Someone could write a book about it (I’m sure there are many). The fact is, there was not a unified vision (one reason IMO the reform didn’t go so well), but there was a pretty unified opinion at the time that some change was needed. But generally speaking, while things were percolating before even the 20th century, things really picked up with Pius XII’s encyclical Mystici Corporis, on the Church as the Body of Christ. The importance of corporate worship by the whole Church focused on one sacrifice on one altar was given renewed emphasis as a means to animate not just the clergy, but the laity in their role in the world.

The thought was a more directly liturgically engaged laity would translate to a laity who saw their worship as more connected to and more animating of their vocation in the world. For example, even the founder of the SSPX, Archbishop Lefebrve wrote the following in his famous Open Letter:
“I wrote: “We may say without hesitation, that certain liturgical reforms have been needed, and it is to be hoped that the Council will continue in this direction.” I recognized that a renewal was indispensable to bring an end to a certain sclerosis due to a gap which had developed between prayer, confined to places of worship, and the world of action-schools, the professions and public life.”
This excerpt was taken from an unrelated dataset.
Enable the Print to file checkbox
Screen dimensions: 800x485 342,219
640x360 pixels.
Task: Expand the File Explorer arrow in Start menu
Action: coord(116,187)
As I mentioned before, there were other thoughts too related to ecumenism, the missions, and even simple aesthetics, etc. As for the East, the East has always been more liturgically static or conservative than the West. But the East already had a more engaged laity when it came to the liturgy (in fact, Eastern practices in many ways inspired certain aspects of the Western reform). Likewise, ecumenical concerns in the East favored restoration rather than reform.

Again, this is in no way meant to be a complete answer.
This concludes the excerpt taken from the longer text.